***** DATA SECTION *****
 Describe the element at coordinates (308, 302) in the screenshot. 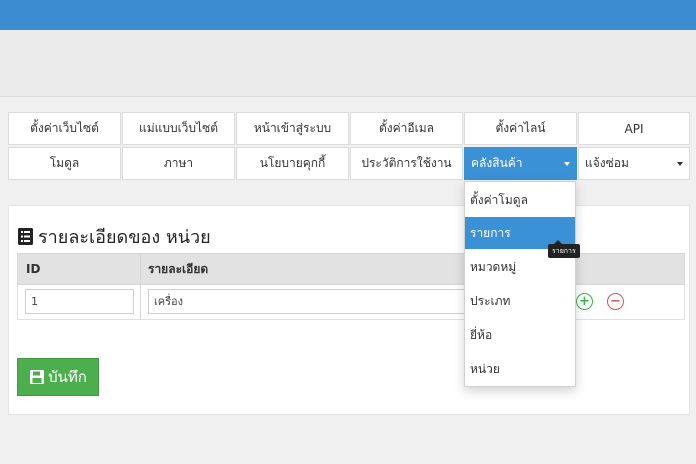

I see `detail-input: เครื่อง` at that location.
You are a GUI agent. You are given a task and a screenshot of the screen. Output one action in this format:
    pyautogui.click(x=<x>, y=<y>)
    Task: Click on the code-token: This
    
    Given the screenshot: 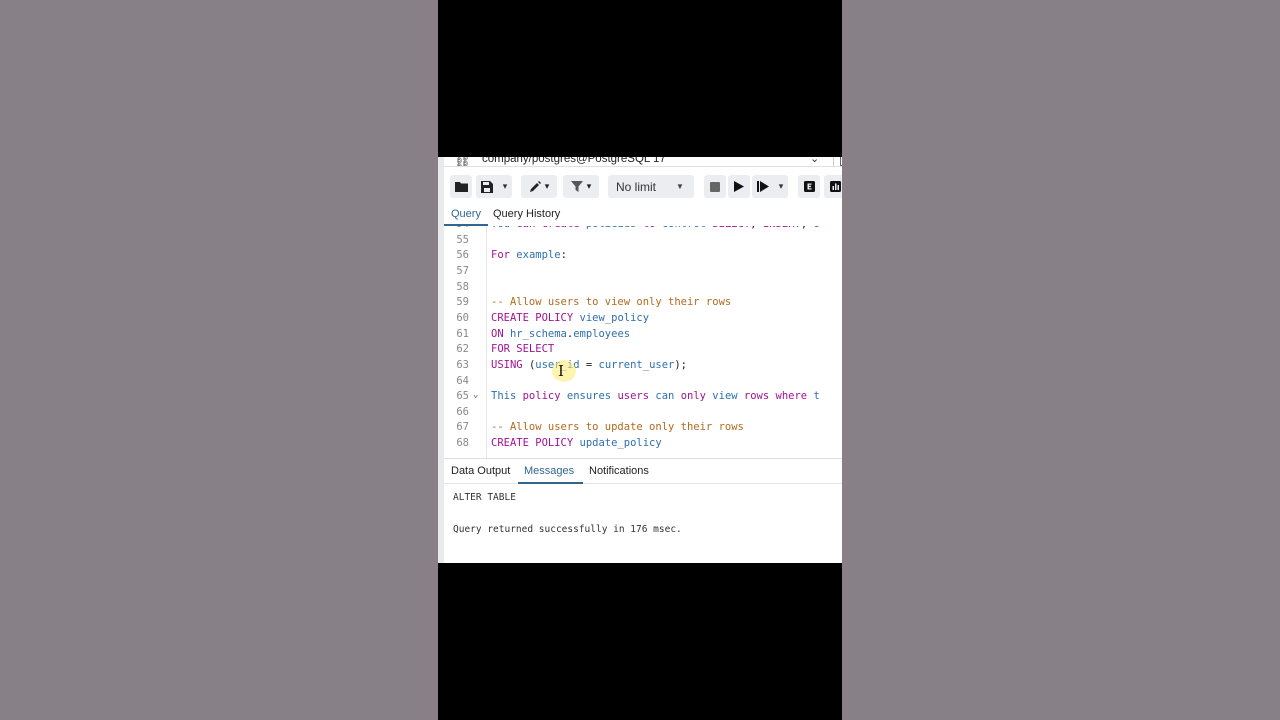 What is the action you would take?
    pyautogui.click(x=507, y=396)
    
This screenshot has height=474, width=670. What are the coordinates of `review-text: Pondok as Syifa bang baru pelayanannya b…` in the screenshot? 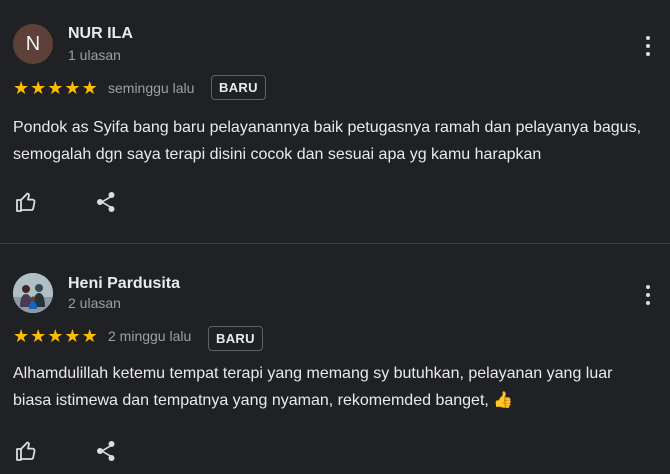 It's located at (328, 141).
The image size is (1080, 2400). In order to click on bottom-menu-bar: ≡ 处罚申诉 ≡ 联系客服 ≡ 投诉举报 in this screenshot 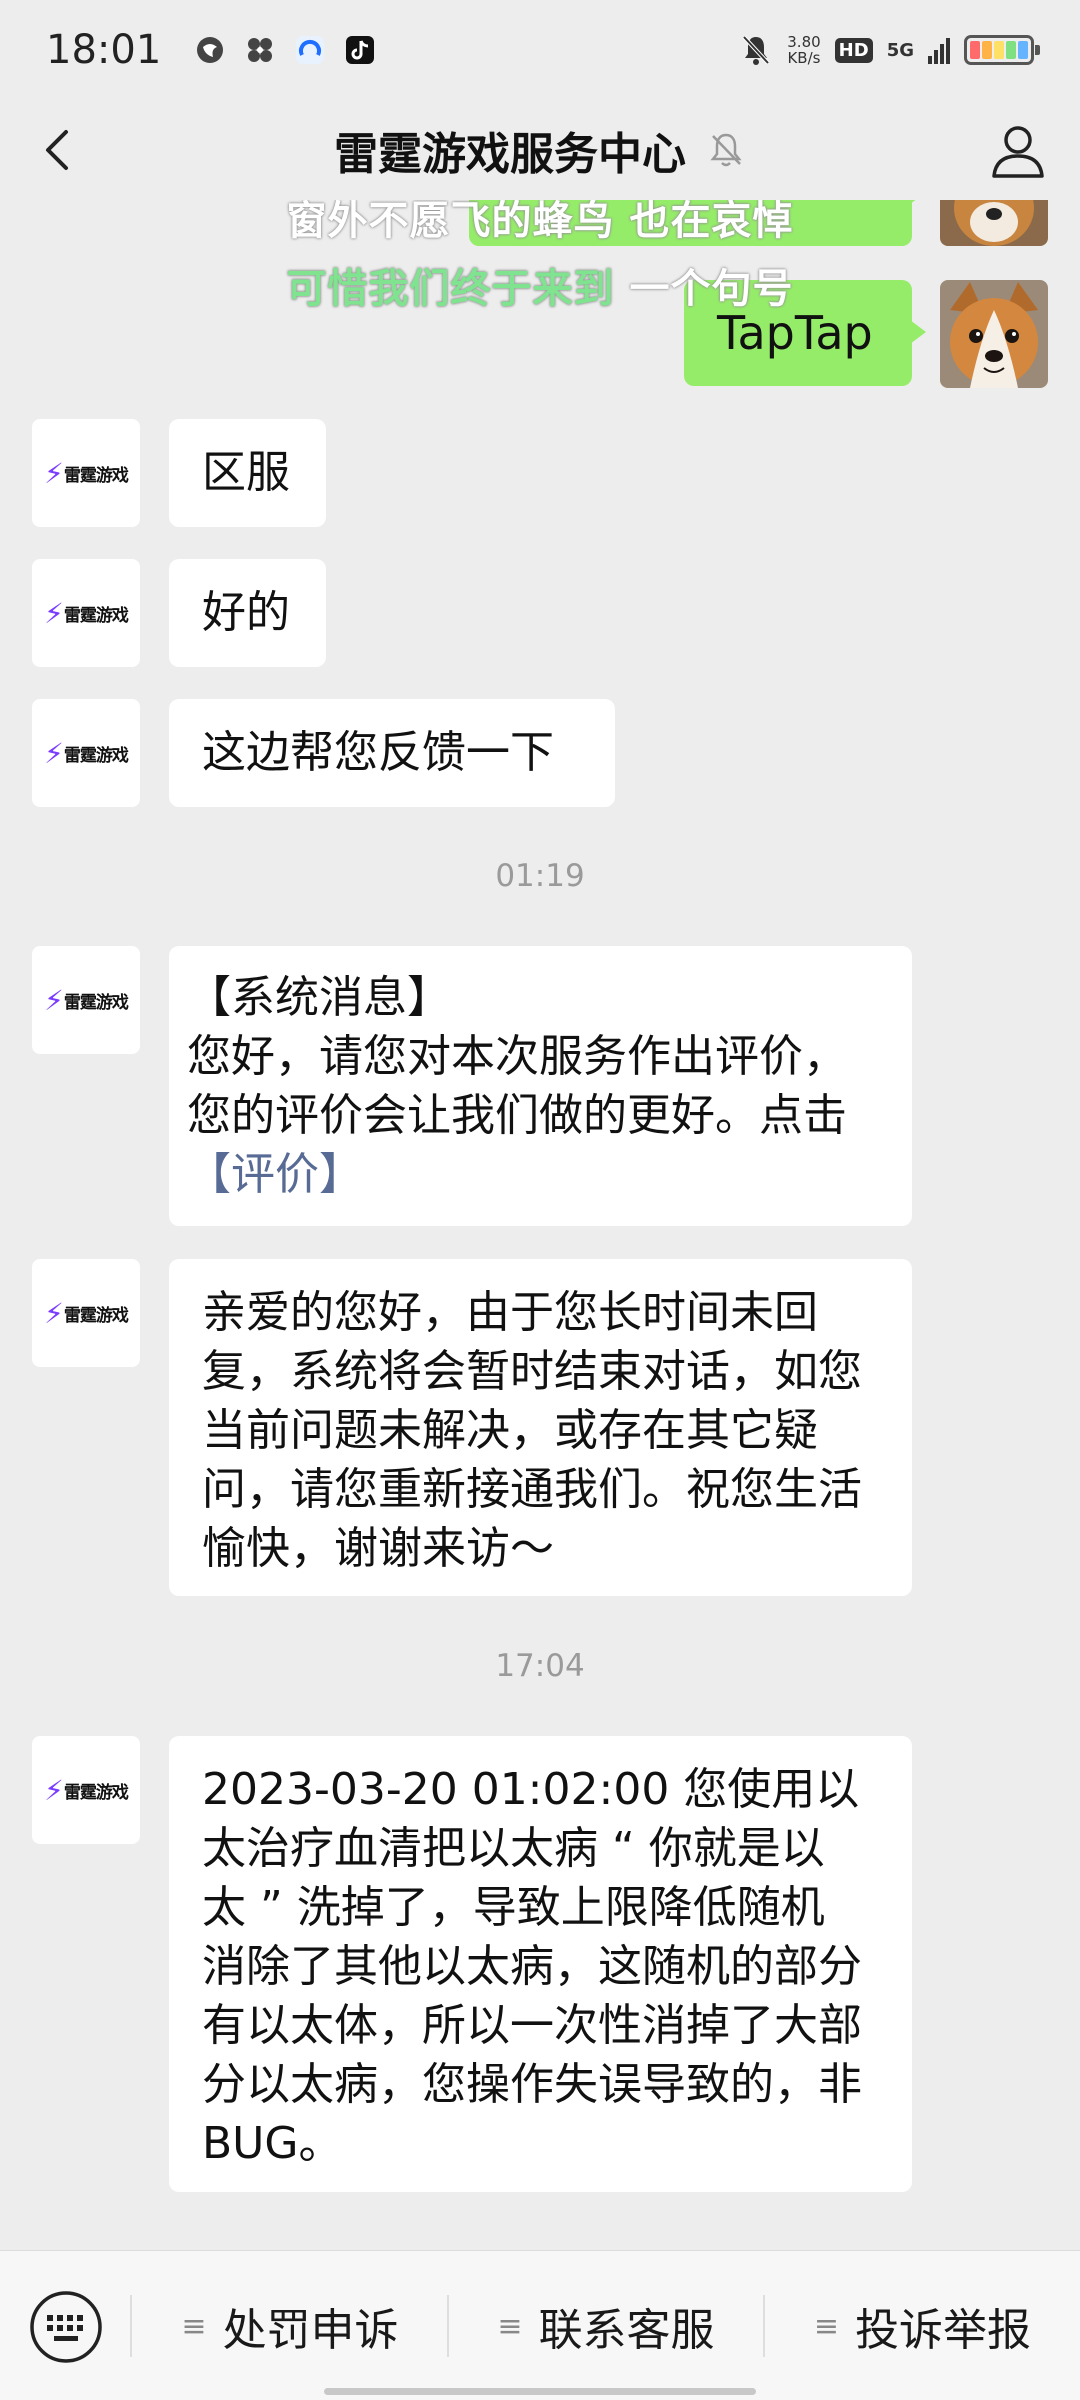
*****
Transcribe the records from their start through the line containing "at that location.", inclusive, and leave the pictures out of your copy.

 Describe the element at coordinates (308, 302) in the screenshot. 

I see `detail-input: เครื่อง` at that location.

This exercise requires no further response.